Obwohl der 64-jährige Geistliche selbst an den Beratungen beteiligt war, fühlt er sich übergangen und fordert einen neuen Entwurf. Die jetzige Erklärung habe "tiefen Schmerz" verursacht. Und die guten Beziehungen zur Kirche von England könnten "ernsten Schaden nehmen".
Öffnung der Ehe für gleichgeschlechtliche Paare und Bischofsweihe für Frauen
Die schottische Episkopalkirche ist seit jeher für Sonderwege bekannt: Im 17. Jahrhundert spaltete sie sich von der Kirche von Schottland ab und blieb im Gegensatz zu den Presbyterianern dem Prinzip des Episkopalismus (Leitung durch Bischöfe) treu. In jüngerer Zeit erregten Schottlands Anglikaner mit der Öffnung der Ehe für gleichgeschlechtliche Paare und der Bischofsweihe für Frauen einige Aufmerksamkeit.

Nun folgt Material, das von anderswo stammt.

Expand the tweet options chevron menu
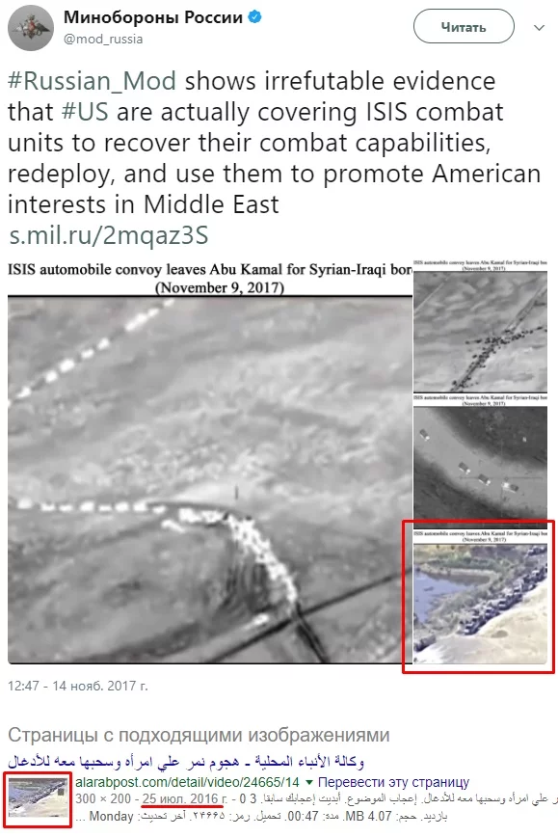 [x=540, y=27]
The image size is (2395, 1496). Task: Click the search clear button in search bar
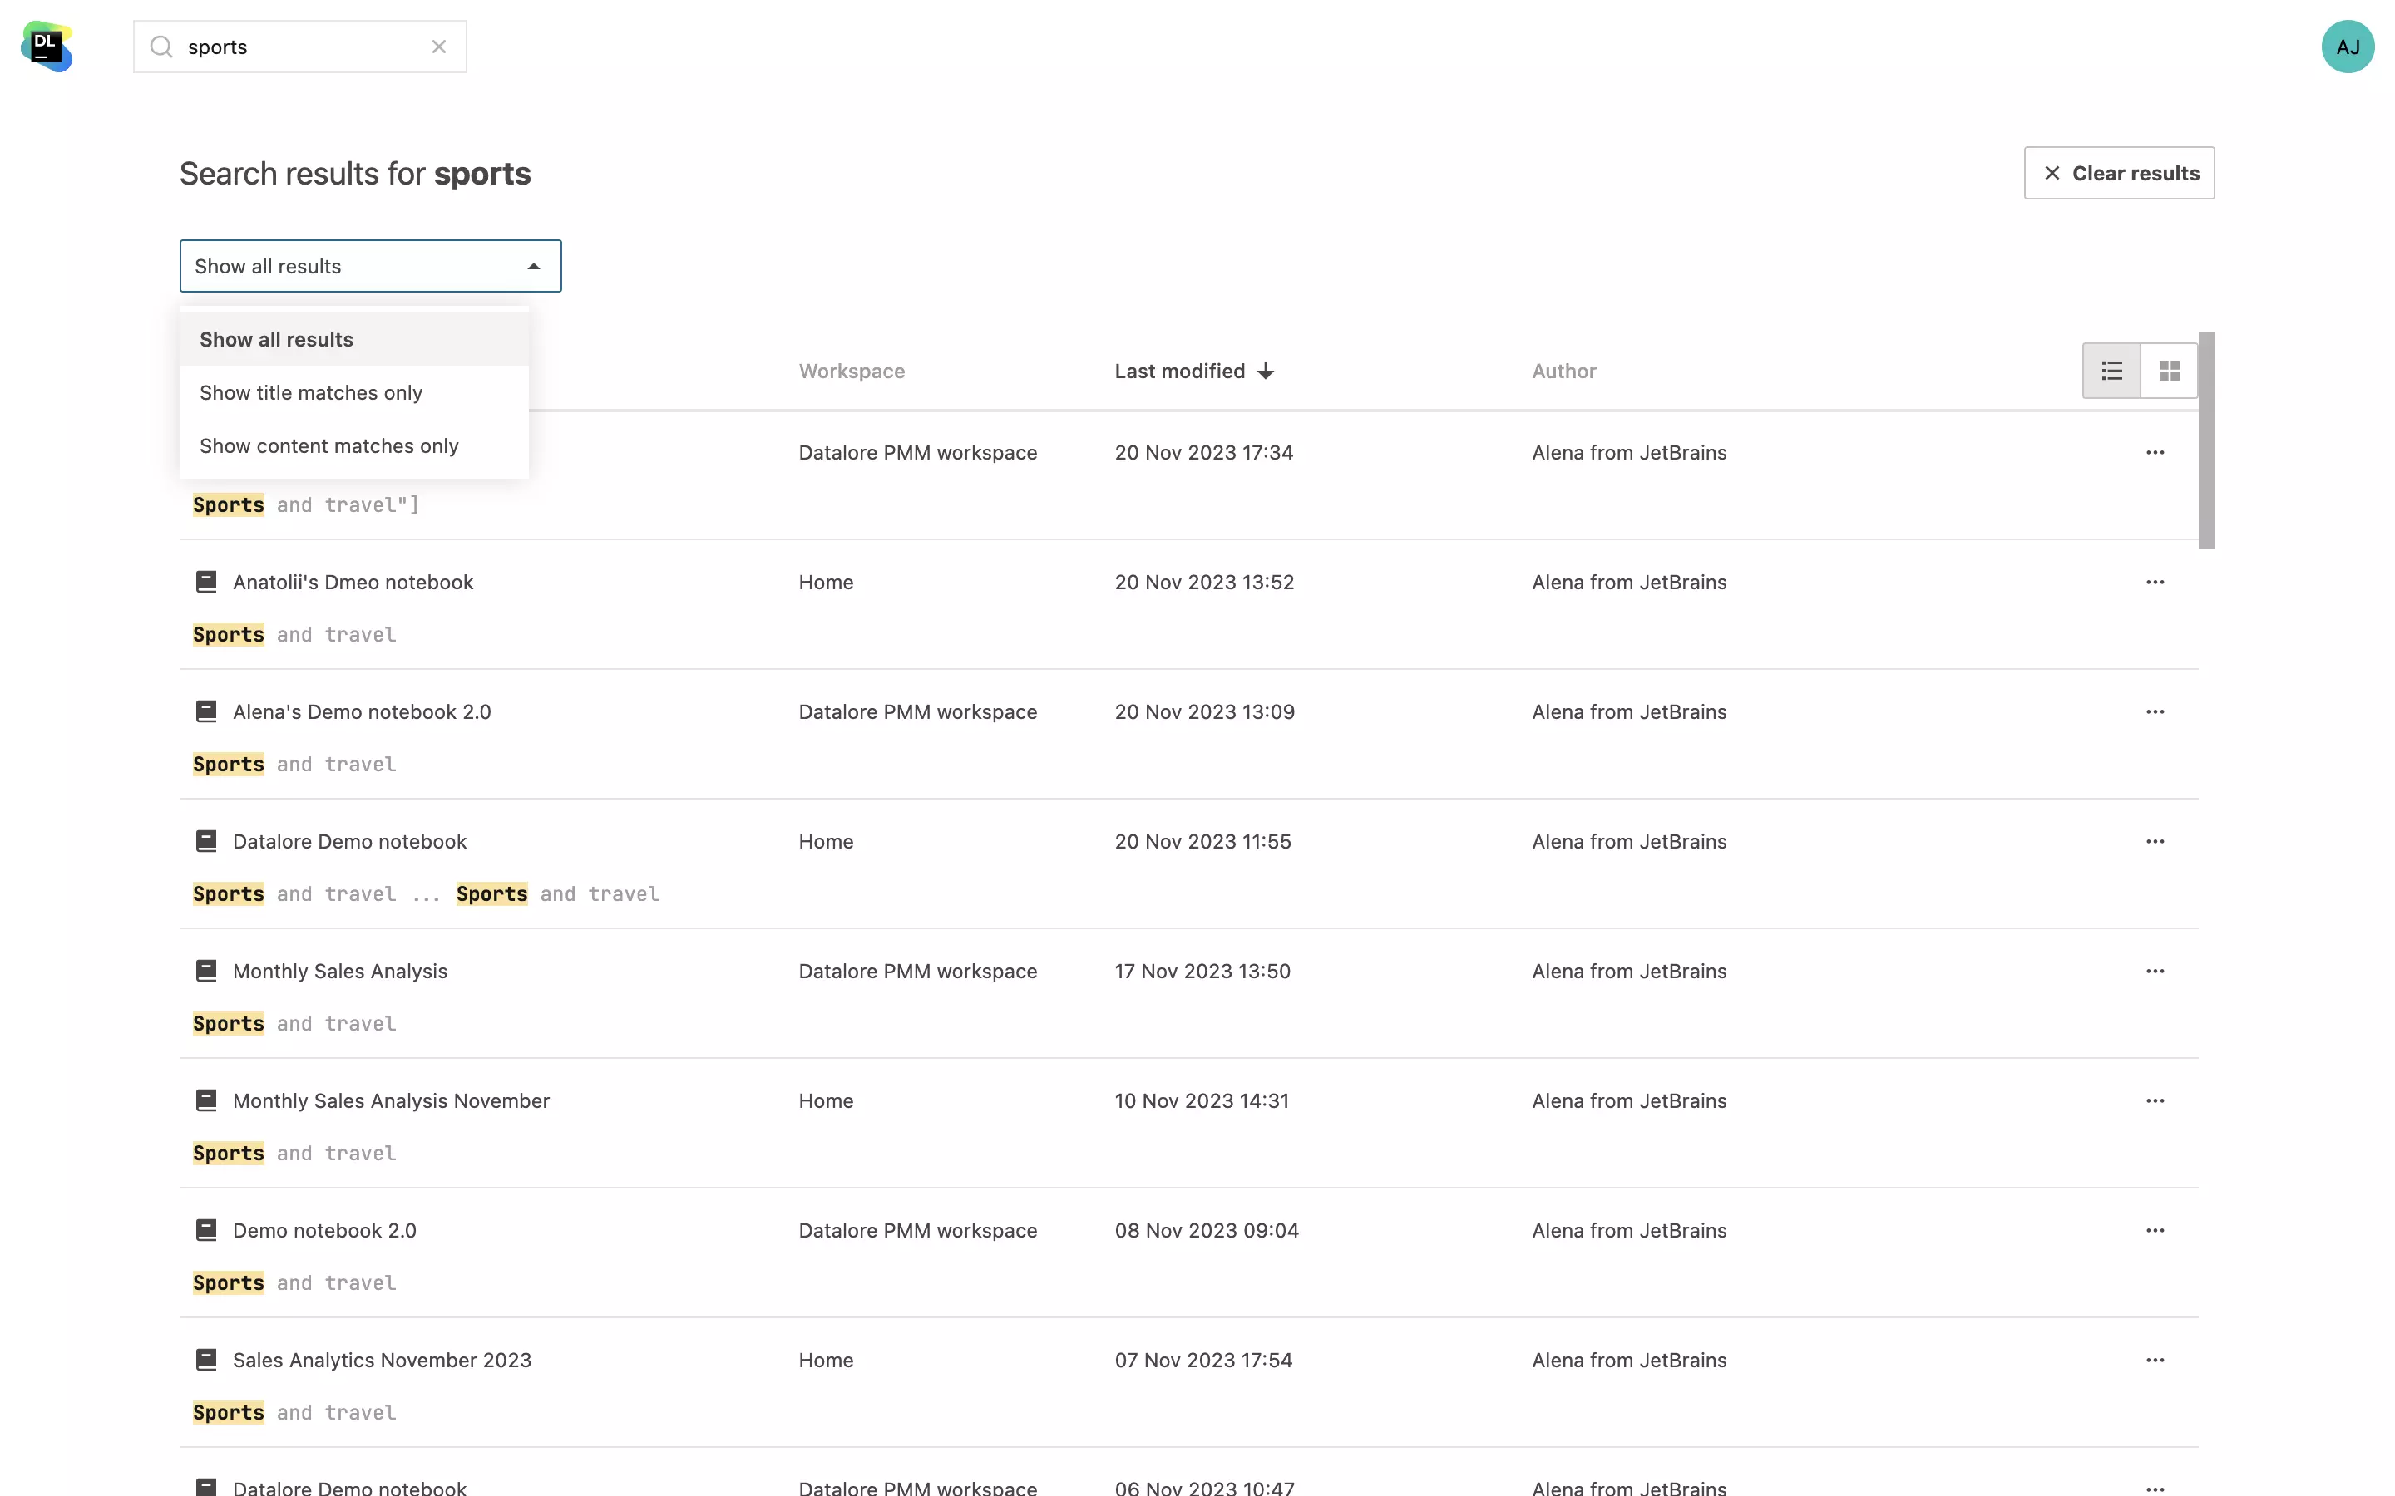pos(441,47)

Dass die "Columba-Erklärung" Primas Chillingworth Unbehagen bereitet, hat vor allem einen Grund: die anglikanische Schwesterkirche in England ruft ihre Mitglieder darin ausdrücklich auf, Gottesdienste der Presbyterianer in Schottland zu besuchen. "Der schottische Partner der englisch-anglikanischen Gemeinschaft sind aber wir", lautet der nicht unberechtigte Einwand des Kirchenführers. Die Gläubigen sollten doch besser "ihre eigene Entscheidung treffen".
Verbale Spitzen zeigen Wirkung
Chillingworth fürchtet zudem, dass die Engländer Geistliche zum Dienst in Schottland entsenden könnten - ohne Beteiligung der Episkopalkirche. In seinen Augen wäre das ein gravierender Verstoß gegen "ökumenische Etikette".
Die verbalen Spitzen des Primas verfehlen ihre Wirkung nicht. Seit Tagen sorgt er in den britischen Medien mit seiner Kritik am Kirchenpakt für Schlagzeilen. Die Kirche von Schottland sah sich genötigt, mit einer beschwichtigenden Pressemitteilung zu reagieren: Man wolle eine gemeinsame "Kontaktgruppe" einrichten, "um die verschiedenen Aktivitäten zu koordinieren, die unsere reichen Beziehungen ausmachen". Gelingt das nicht, könnte die "Columba-Erklärung" der Ökumene am Ende mehr schaden als nützen.